— Begin Provided material —
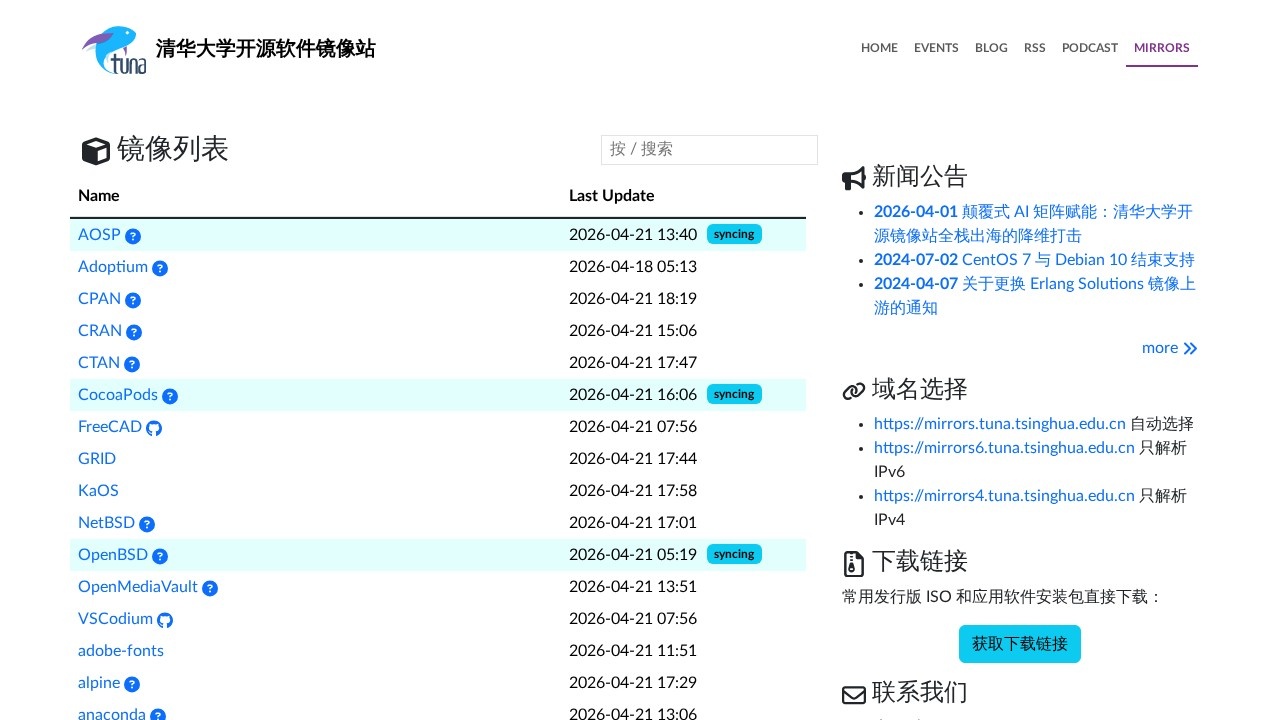
Task: Click the 按 / 搜索 search field
Action: tap(709, 149)
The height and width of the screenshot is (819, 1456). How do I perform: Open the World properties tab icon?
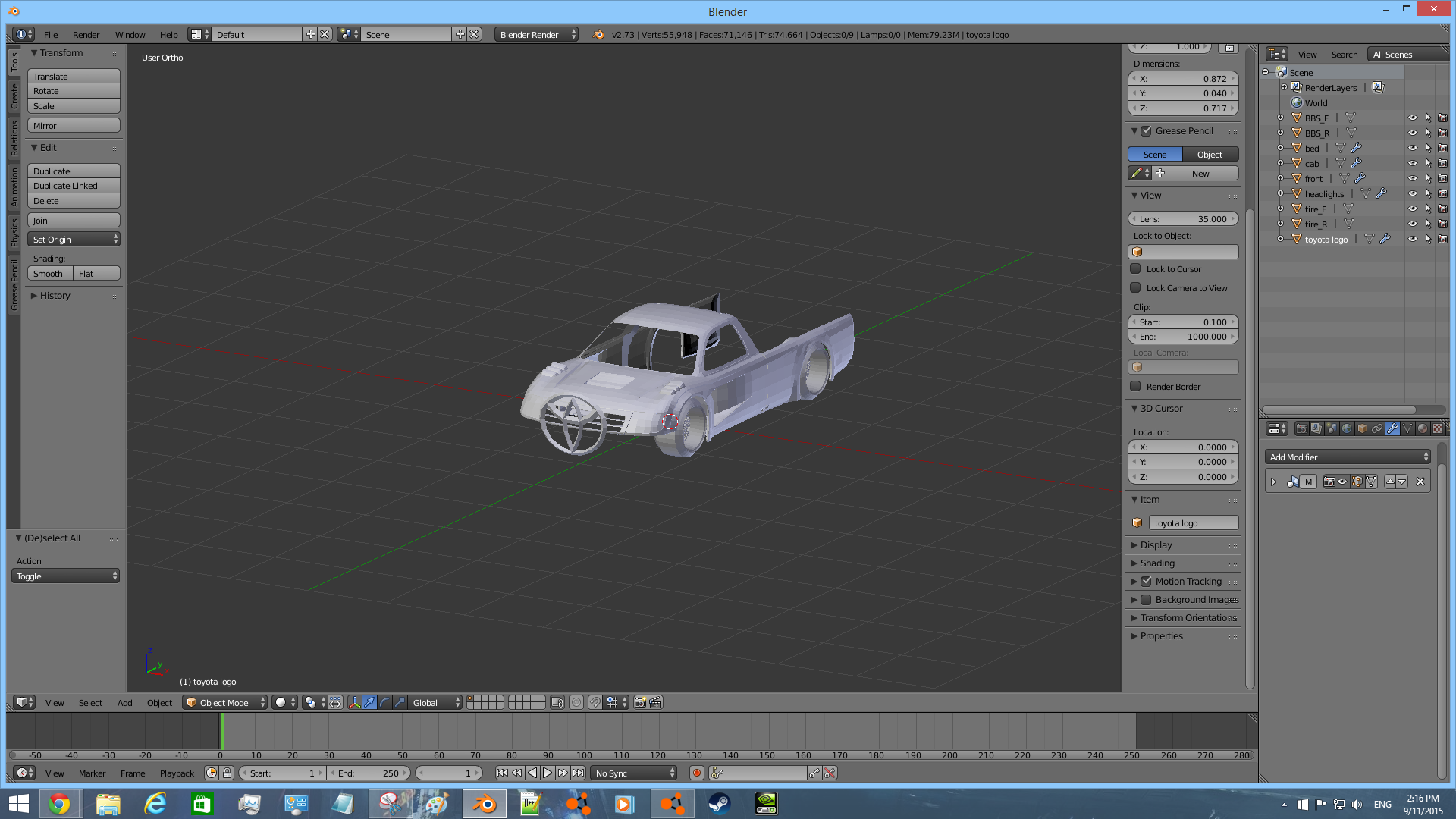pyautogui.click(x=1347, y=428)
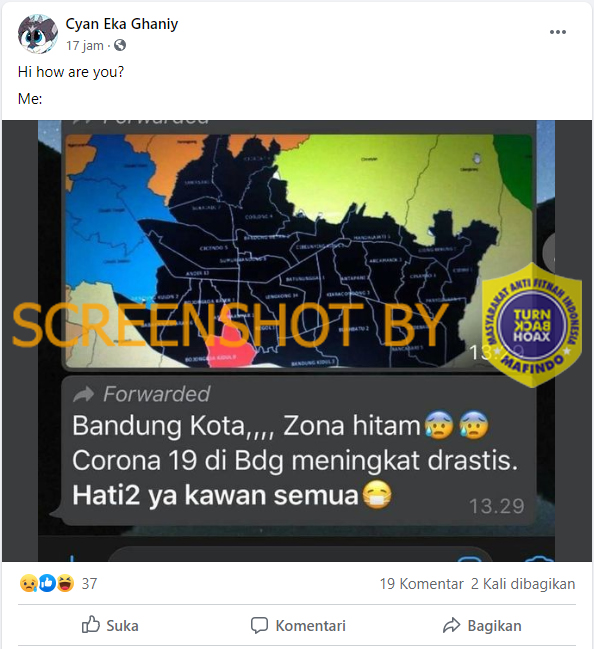This screenshot has width=594, height=649.
Task: Click the Suka like button
Action: click(110, 625)
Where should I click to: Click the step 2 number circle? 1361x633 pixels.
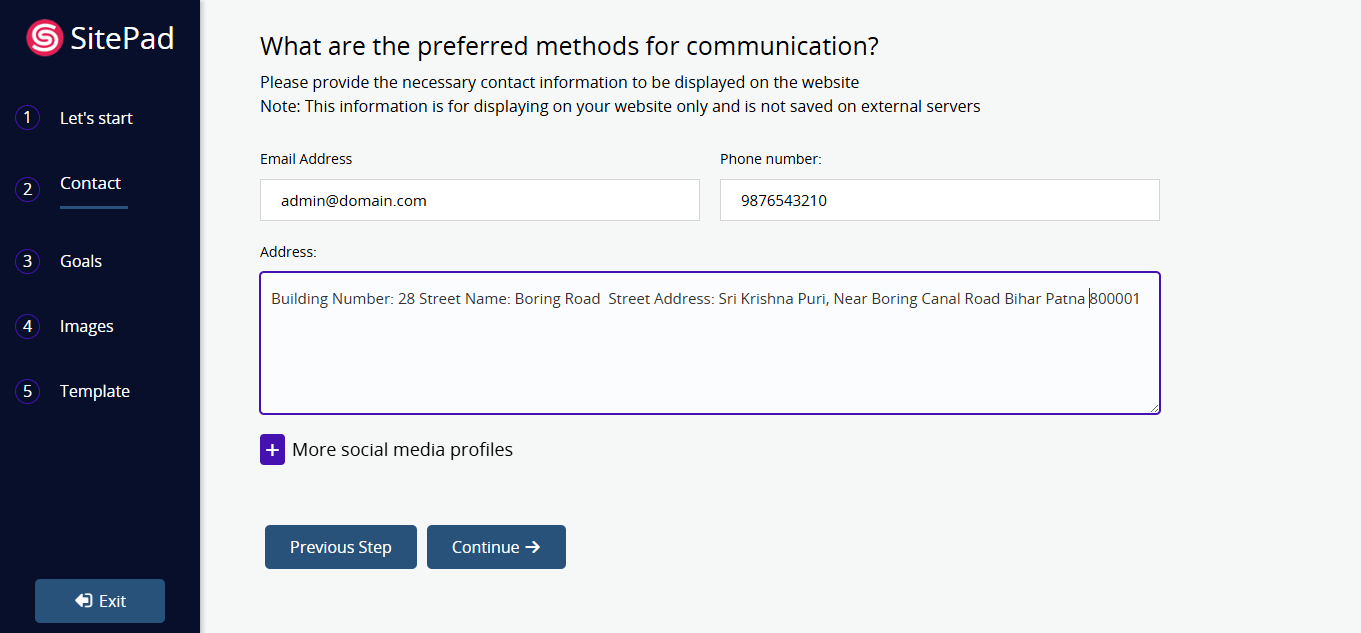(27, 188)
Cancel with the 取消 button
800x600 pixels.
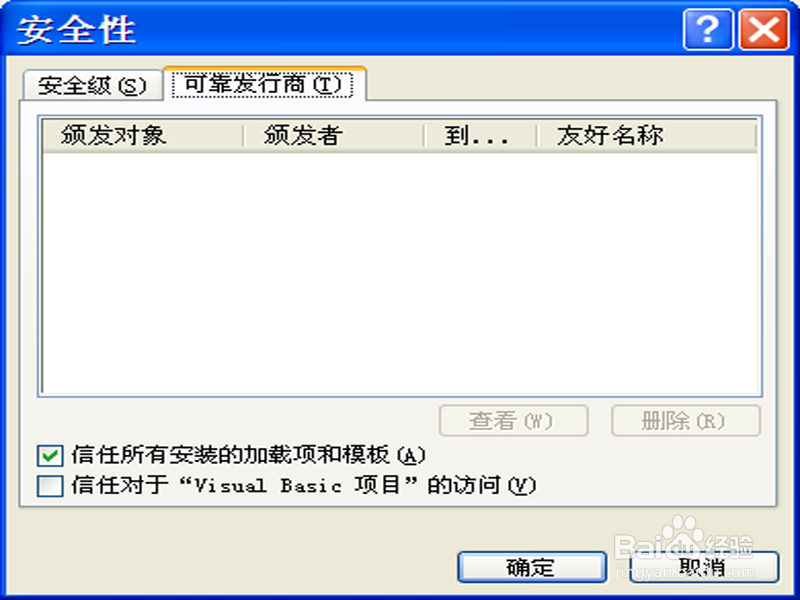(704, 567)
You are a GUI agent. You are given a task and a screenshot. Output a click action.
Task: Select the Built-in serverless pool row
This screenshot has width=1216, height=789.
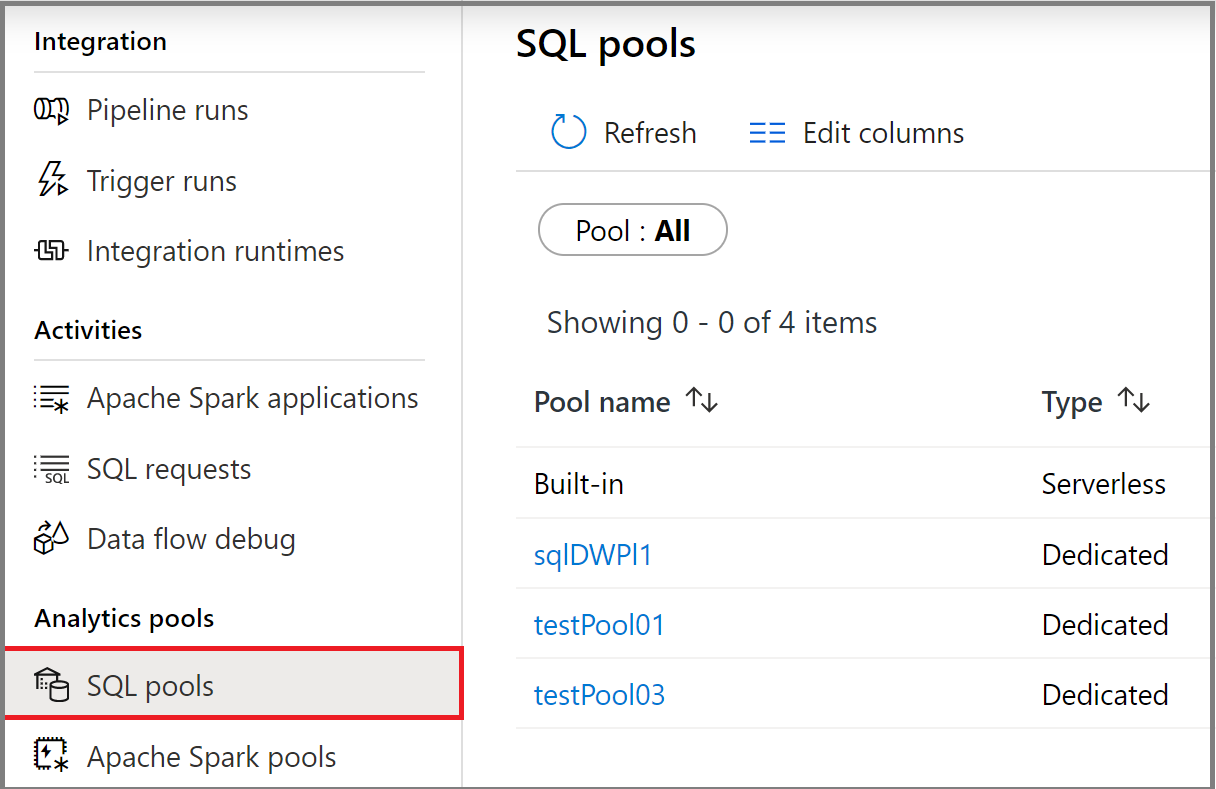578,484

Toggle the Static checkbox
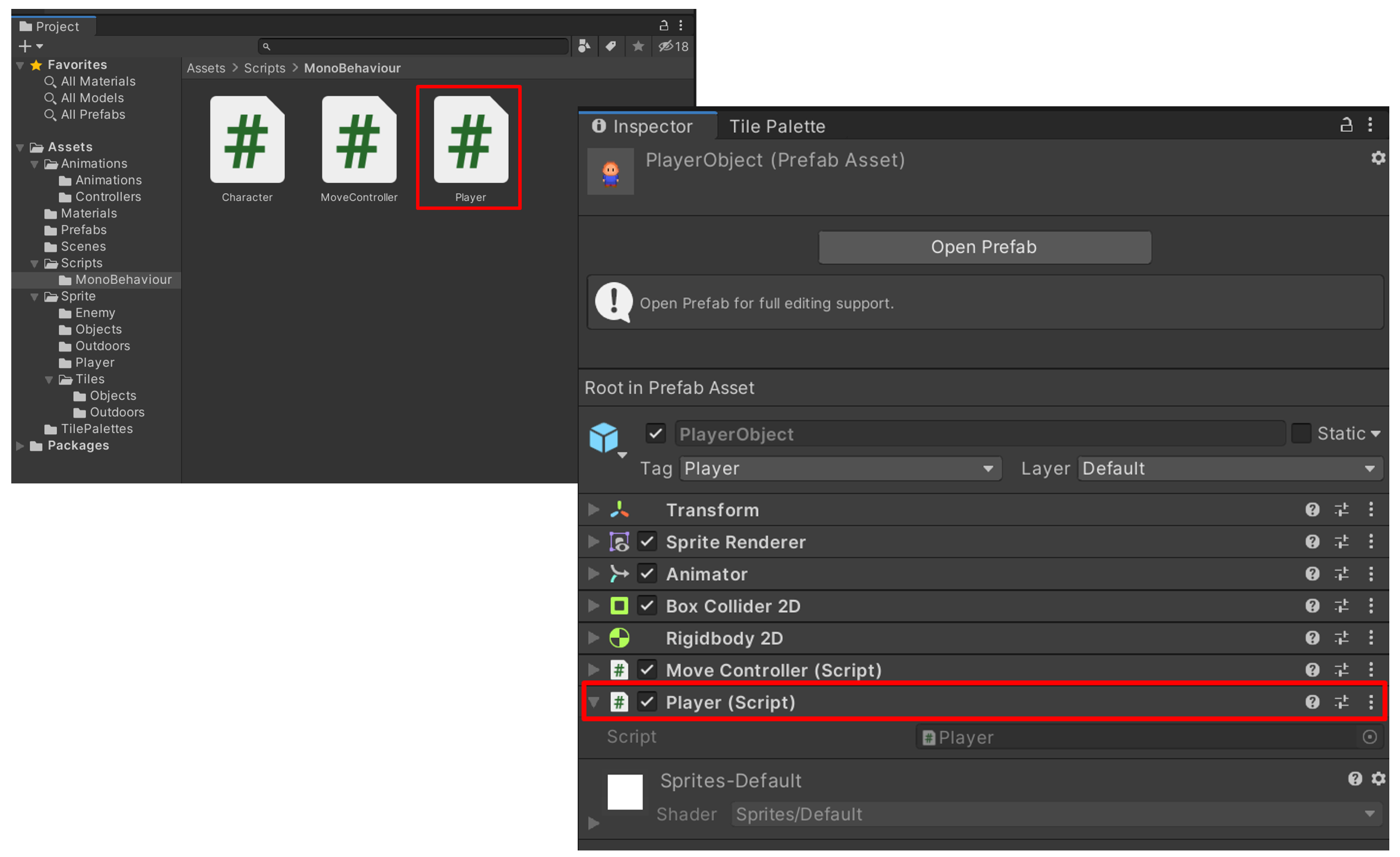coord(1301,434)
— End Provided material —
Repeat the entries above from the line containing "Where should I" through the end of the entries, leaving out the pictures.

_Written reply_
Where should I click to: Click the step 2 number circle? 1361x633 pixels.
(27, 188)
Cancel with the 取消 button
800x600 pixels.
(704, 567)
You are a GUI agent. You are given a task and a screenshot. Output a click action.
Task: Select the Built-in serverless pool row
This screenshot has width=1216, height=789.
578,484

Toggle the Static checkbox
coord(1301,434)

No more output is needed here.